* start SOURCE DOCUMENT *
Evolution of the population by the census from 1901 to 1951

Source : ISTAT, 1985 ; Vitali, 1970.

28The differences are evident and allow us to observe some of their demographic peculiarities at a glance. Turriaco is a community near Trieste that became part of the Italian territory after the First World War. Its population grew notably at the start of the 20th century, maintained a sustained rate of growth throughout the period and increased even more between 1936 and 1951. In Novellara, in the centre of the Po plain, less than 20 km North of Reggio Emilia, and Casalguidi, an important hamlet of the municipality of Serravalle Pistoiese, the increase slowed down greatly after 1921. Alghero, however, on the north-western coast of Sardinia, after a somewhat contained growth started to rise decisively from 1931 onwards. [11]

29A second major difference concerns the localization and distribution of the population. Whereas in Alghero and Turriaco the overwhelming majority of the population lived in the town centre and its immediate surroundings, in Novellara and Casalguidi a large proportion of people lived in the countryside. At the census of 1951, just after the end of the Second World War, the rural degree [12] was still high not only in Novellara (70.3%) and Casalguidi (53.7%), but also in Alghero (48.8%), despite its urban nature. In Turriaco alone was the majority of the active population involved in labor other than agriculture, in this case shipbuilding.

30Illiteracy is another indicator capable of highlighting the differences between the communities and the profound changes that occurred during the latter part of this time period. In 1951, the illiterate population of 6+ years amounts to 19% in Alghero and tends to decrease with latitude, 15% in Casalguidi, 7% in Novellara and only 2% in Turriaco. Thirty years pre-viously (at the census of 1921) the situation was even more pronounced ; the illiterate population of 6+ was 7% in Turriaco, 21% in Novellara, 14% in Casalguidi and over 35% in Alghero, which provides evidence of the significant educational lag between Sardinia and many areas of Italy at that time.
* end SOURCE DOCUMENT *
* start RAW DATA *
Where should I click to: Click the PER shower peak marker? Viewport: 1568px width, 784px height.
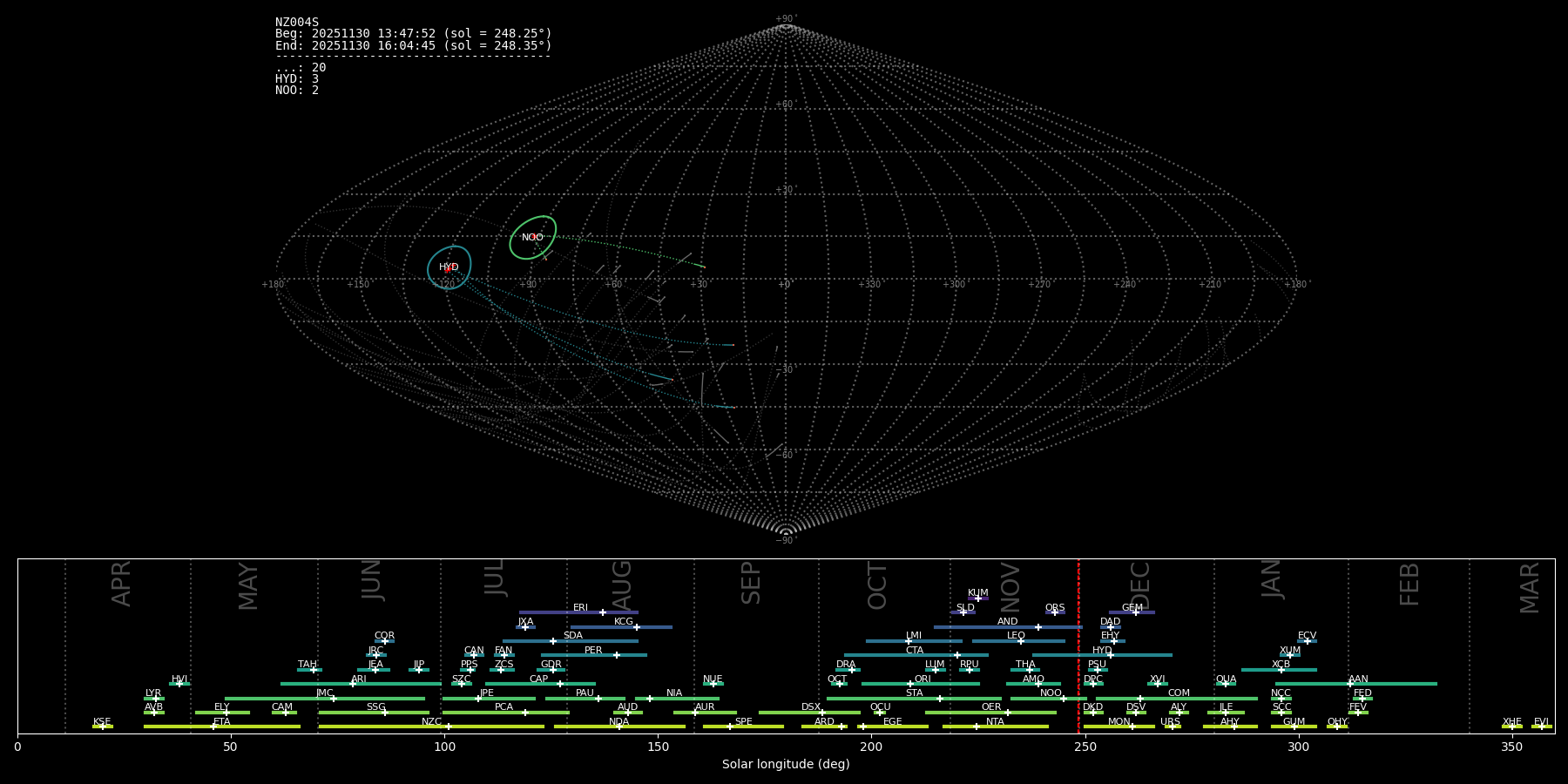(617, 655)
* end RAW DATA *
CHALLENGES:
**a)** Translate this sentence from the passage on four Italian communities into French: "A second major difference concerns the localization and distribution of the population."
**b)** Extend the passage on population and literacy in four Italian communities with a further paragraph that picks up after its final sentence.

RESPONSES BY TASK:
**a)** Une deuxième différence majeure concerne la localisation et la répartition de la population.

**b)**
31Another characteristic which differentiates the four communities, particularly in this historical context, is the political orientations of the majority of the population. [13] While this information is not directly pertinent to this study, it is perhaps worth noting that data from the political elections of 1948 reveal a notable difference between the community of Alghero and the other three. In the mainland communities there was a clear predominance of left-wing parties (over 50%), whereas in Alghero only 14% of votes went to the two main left-wing parties put together and over half to the Catholic party (Democrazia Cristiana).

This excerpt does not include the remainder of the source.